» Exercise directions
Start your answer with the line containing "This screenshot has height=726, width=790." and end it with the last line of the records below, retyping every line between exactly and adding nothing.

▬▬▬

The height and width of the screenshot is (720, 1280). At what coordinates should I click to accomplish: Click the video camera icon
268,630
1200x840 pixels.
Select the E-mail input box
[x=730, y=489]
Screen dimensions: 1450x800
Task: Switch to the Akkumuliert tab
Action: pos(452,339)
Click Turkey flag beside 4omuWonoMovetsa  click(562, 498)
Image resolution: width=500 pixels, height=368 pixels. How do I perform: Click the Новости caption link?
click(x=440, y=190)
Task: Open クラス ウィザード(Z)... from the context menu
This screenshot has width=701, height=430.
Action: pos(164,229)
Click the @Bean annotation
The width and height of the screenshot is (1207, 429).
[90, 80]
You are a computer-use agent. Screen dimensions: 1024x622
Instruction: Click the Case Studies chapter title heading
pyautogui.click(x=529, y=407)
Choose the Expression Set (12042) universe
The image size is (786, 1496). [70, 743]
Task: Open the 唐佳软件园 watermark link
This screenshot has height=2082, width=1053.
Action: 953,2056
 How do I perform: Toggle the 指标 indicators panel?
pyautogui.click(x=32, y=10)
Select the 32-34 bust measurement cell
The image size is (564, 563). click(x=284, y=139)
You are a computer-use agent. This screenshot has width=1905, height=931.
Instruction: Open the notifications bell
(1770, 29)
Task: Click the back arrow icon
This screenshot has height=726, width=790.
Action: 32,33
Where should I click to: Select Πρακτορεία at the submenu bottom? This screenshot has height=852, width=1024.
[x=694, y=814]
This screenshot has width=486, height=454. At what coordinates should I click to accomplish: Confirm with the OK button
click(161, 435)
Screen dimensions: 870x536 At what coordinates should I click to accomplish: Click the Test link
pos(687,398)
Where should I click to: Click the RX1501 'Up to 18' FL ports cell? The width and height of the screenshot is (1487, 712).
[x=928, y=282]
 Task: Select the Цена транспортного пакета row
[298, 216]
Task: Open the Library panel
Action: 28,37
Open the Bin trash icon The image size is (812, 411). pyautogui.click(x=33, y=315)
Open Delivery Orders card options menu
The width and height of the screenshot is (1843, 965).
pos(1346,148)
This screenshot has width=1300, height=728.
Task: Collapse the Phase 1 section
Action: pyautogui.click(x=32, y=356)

▬▬▬

» Written response
This screenshot has height=726, width=790.
Action: 32,33
Where should I click to: Select Πρακτορεία at the submenu bottom? This screenshot has height=852, width=1024.
[x=694, y=814]
This screenshot has width=486, height=454. At what coordinates should I click to accomplish: Confirm with the OK button
click(161, 435)
Screen dimensions: 870x536 At what coordinates should I click to accomplish: Click the Test link
pos(687,398)
Where should I click to: Click the RX1501 'Up to 18' FL ports cell? The width and height of the screenshot is (1487, 712).
[x=928, y=282]
 Task: Select the Цена транспортного пакета row
[298, 216]
Task: Open the Library panel
Action: 28,37
Open the Bin trash icon The image size is (812, 411). pyautogui.click(x=33, y=315)
Open Delivery Orders card options menu
The width and height of the screenshot is (1843, 965).
pos(1346,148)
This screenshot has width=1300, height=728.
Task: Collapse the Phase 1 section
Action: pyautogui.click(x=32, y=356)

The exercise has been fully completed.